NEWS

Balkan anti-crime pact struck

The escalation of terrorism, corruption and organized crime such as human trafficking in the Balkans calls for a tightly coordinated regional approach if it is to be curbed, Public Order Minister Giorgos Voulgarakis told a gathering of regional justice and interior ministers in Loutraki yesterday. At the close of the two-day summit of the Southeast European Cooperation Process (SEECP), the ministers agreed to promote cross-border cooperation between their national police forces and justice systems on the basis of existing agreements, to boost ties with Europol and Eurojust (an EU body seeking to improve the coordination of member states’ agencies in the fight against organized crime) and to seek to enshrine European principles within domestic legislation. «The fight against organized crime and corruption is a common problem and the way it is tackled will also affect the European prospects of countries in the region who are soon to become EU members,» Justice Minister Anastassis Papaligouras told ministers from Albania, Bosnia and Herzegovina, Bulgaria, Croatia, Moldova, the Former Yugoslav Republic of Macedonia (FYROM), Romania, Serbia and Montenegro and Turkey.
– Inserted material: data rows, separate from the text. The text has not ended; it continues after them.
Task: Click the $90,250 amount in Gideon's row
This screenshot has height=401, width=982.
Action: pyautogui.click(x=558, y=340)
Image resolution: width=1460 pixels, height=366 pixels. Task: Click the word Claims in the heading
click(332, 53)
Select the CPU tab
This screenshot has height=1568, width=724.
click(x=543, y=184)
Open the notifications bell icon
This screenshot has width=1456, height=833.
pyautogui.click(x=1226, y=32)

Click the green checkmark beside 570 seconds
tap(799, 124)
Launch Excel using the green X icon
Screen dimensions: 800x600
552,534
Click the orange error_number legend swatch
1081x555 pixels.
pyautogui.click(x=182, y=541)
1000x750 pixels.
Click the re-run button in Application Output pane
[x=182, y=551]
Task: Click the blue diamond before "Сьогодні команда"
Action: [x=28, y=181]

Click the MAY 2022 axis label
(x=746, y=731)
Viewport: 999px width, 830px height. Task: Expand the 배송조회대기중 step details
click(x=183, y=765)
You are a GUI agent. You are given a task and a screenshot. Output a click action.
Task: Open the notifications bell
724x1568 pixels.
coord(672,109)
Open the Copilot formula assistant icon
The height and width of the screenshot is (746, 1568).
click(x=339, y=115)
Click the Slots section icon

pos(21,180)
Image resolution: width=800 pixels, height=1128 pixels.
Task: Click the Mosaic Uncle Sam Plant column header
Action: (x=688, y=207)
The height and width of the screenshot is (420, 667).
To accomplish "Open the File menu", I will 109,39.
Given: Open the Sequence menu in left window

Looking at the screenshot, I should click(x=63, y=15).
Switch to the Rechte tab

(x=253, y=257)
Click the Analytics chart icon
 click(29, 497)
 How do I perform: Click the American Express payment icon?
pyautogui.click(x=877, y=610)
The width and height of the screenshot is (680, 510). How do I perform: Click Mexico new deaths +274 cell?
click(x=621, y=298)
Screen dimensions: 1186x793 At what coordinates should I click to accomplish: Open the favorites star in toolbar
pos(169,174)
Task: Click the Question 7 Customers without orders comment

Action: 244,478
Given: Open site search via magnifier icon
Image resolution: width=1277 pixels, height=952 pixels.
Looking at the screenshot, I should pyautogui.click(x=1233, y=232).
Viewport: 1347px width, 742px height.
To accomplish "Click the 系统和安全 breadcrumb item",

Voulgarakis drew particular attention to the problem of human trafficking as «an international and complex phenomenon that requires broader cooperation between our countries if solutions are to be reached.» The ministers also agreed to nominate high-ranking judicial and interior affairs officials to meet with their regional counterparts at least once a year to assess problems and draft action plans. They also pledged to set up a «working group» of judges, prosecutors and lawmakers specializing in human trafficking and terrorism to propose measures deemed necessary and to compile annual reports assessing the situation in the region. Moreover, judges and police officers are to be trained to comply with the European acquis communautaire.